2010-04-22 21:38:14

by Steve Brown

[permalink] [raw]
Subject: ext4 benchmark questions

I'm in the process of evaluating various storage options for a large
array (12TB) I'm creating. First. I will preface all of this by
saying that I understand the note in the kernel docs about comparing
file systems under various workloads, and I acknowledge that my exact
methodology isn't perfect. But it works for what I'm doing. :) This
array will be used for storage of large media files (up to 20-30GB per
file). I'm testing using iozone with various file sizes ranging from
4GB to 32GB. I'm pretty much settled on a RAID50 (128kb stripe size)
running ext4 on top of LVM (for snapshots, future expansion, etc.).
I'm running kernel 2.6.33.2, e2fsprogs 1.41.11 and util-linux-ng 2.16.

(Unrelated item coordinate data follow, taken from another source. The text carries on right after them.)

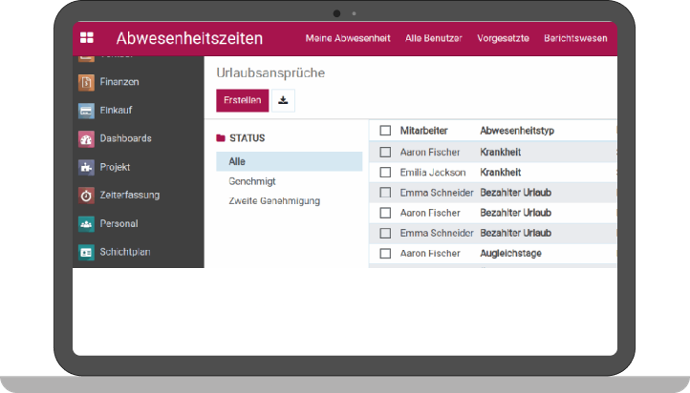The height and width of the screenshot is (393, 690).
Task: Filter by Genehmigt status
Action: coord(252,181)
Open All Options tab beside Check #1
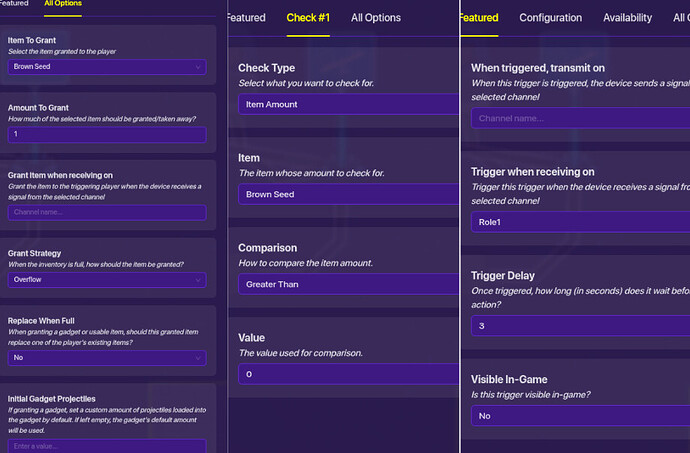The image size is (690, 453). tap(376, 17)
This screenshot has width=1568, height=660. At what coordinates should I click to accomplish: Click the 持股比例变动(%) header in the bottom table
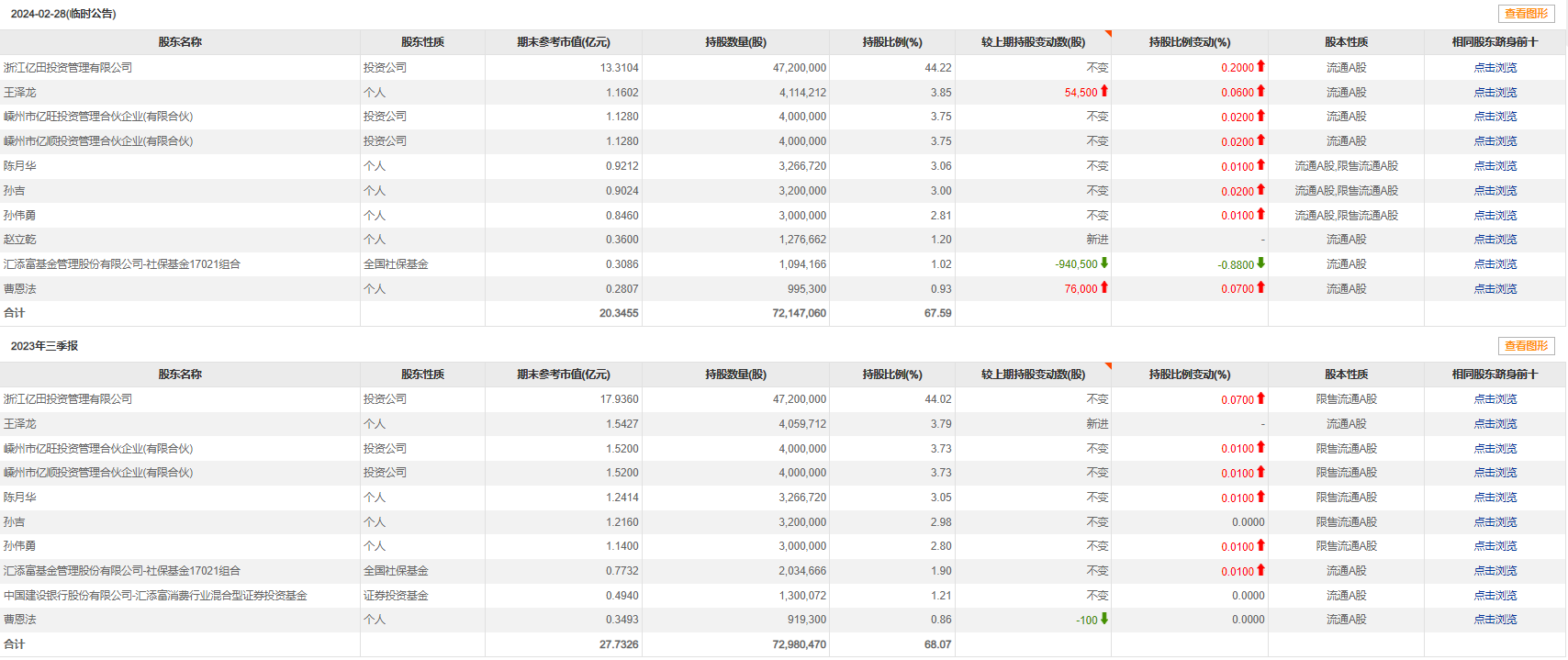tap(1189, 375)
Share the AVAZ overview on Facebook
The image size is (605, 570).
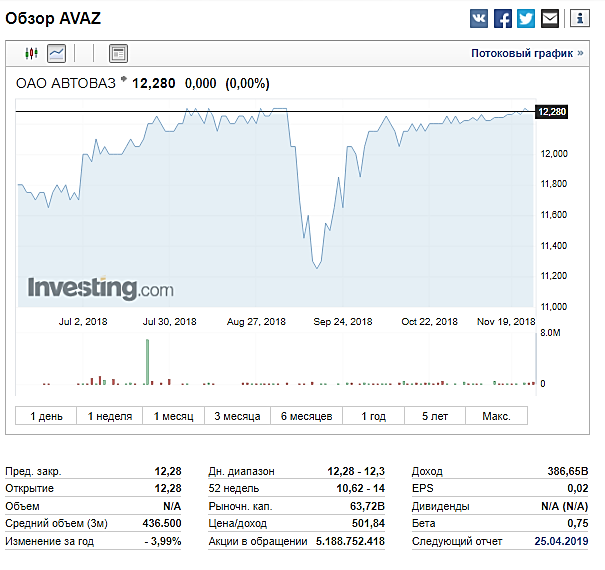coord(503,19)
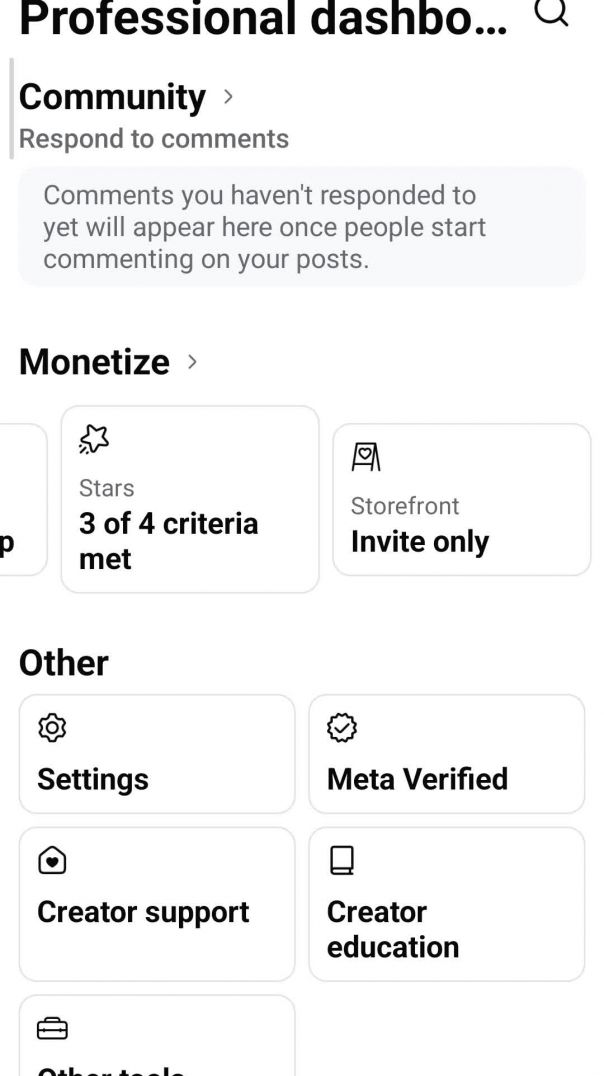Open the Creator support label

pos(143,912)
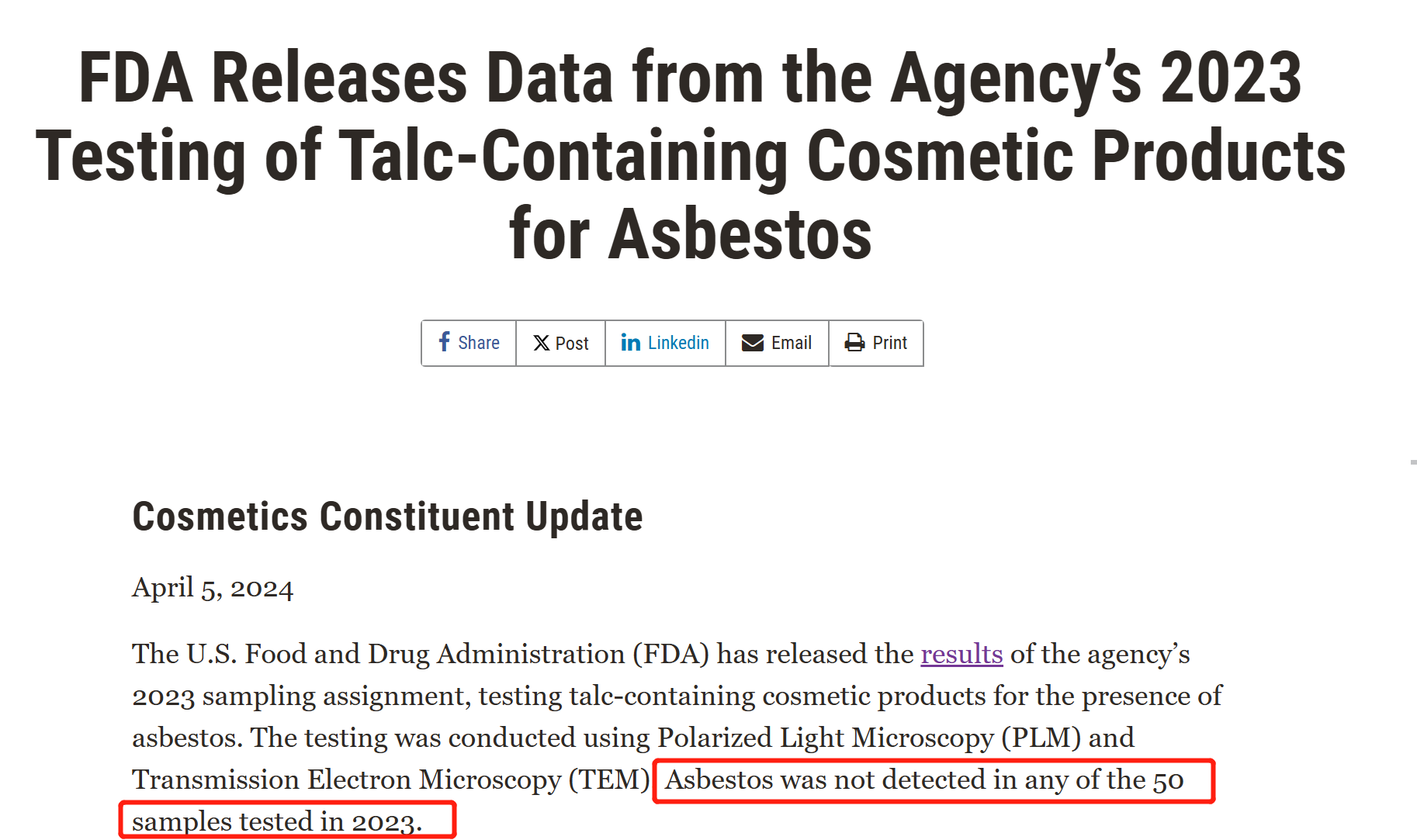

The file system in question was created with the following options:

mkfs -t ext4 -T large -i 524288 -b 4096 -I 256 -E
stride=32,stripe-width=192 /dev/vg/lv

Currently, I'm testing the effect of various mount options on an ext4
file system and my results are not what I would have expected based on
the docs I have read. I wanted to bounce some of them off the list to
find out if I'm completely missing something, or if my expectations
were off.

I'll start with the craziest one: noatime. Everything I have read
says that the noatime option should increase both read and write
performance. My results are finding that write speeds are comparable
with or without this option, but read speeds are significantly faster
*without* the noatime option. For example, a 16GB file reads about
210MB/s with noatime but reads closer to 250MB/s without the noatime
option.

Next is the write barrier. I'm an in a fully battery-backed
environment, so I'm not worried about disabling it. From my testing,
setting barrier=0 will improve write performance on large files
(>10GB), but hurts performance on smaller files (<10GB). Read
performance is effected similarly. Is this to be expected with files
of this size?

Next is the data option. I am seeing a significant increase in read
performance when using data=ordered vs data=writeback. Reading is as
much as 20% faster when using data=ordered. The difference in write
performance is almost none with this option.

Finally is the commit option. I did my testing mounting with commit=5
and commit=90. While my read performance increased with commit=90, my
write performance improved by as much as 30% or more with commit=5.

As I said, I'm looking for some help interpreting these results more
than anything. Any insight into these results that can be provided
would be appreciated.

Steve


2010-04-22 21:52:18

by Eric Sandeen

[permalink] [raw]
Subject: Re: ext4 benchmark questions

Steve Brown wrote:
...

> I'll start with the craziest one: noatime. Everything I have read
> says that the noatime option should increase both read and write
> performance. My results are finding that write speeds are comparable
> with or without this option, but read speeds are significantly faster
> *without* the noatime option. For example, a 16GB file reads about
> 210MB/s with noatime but reads closer to 250MB/s without the noatime
> option.

the kernel uses "relatime" now by default, which gives you most of the
benefit already.

> Next is the write barrier. I'm an in a fully battery-backed
> environment, so I'm not worried about disabling it. From my testing,
> setting barrier=0 will improve write performance on large files
> (>10GB), but hurts performance on smaller files (<10GB). Read
> performance is effected similarly. Is this to be expected with files
> of this size?

not expected by me; barriers == drive write cache flushes, which I
would never expect to speed things up...

> Next is the data option. I am seeing a significant increase in read
> performance when using data=ordered vs data=writeback. Reading is as
> much as 20% faster when using data=ordered. The difference in write
> performance is almost none with this option.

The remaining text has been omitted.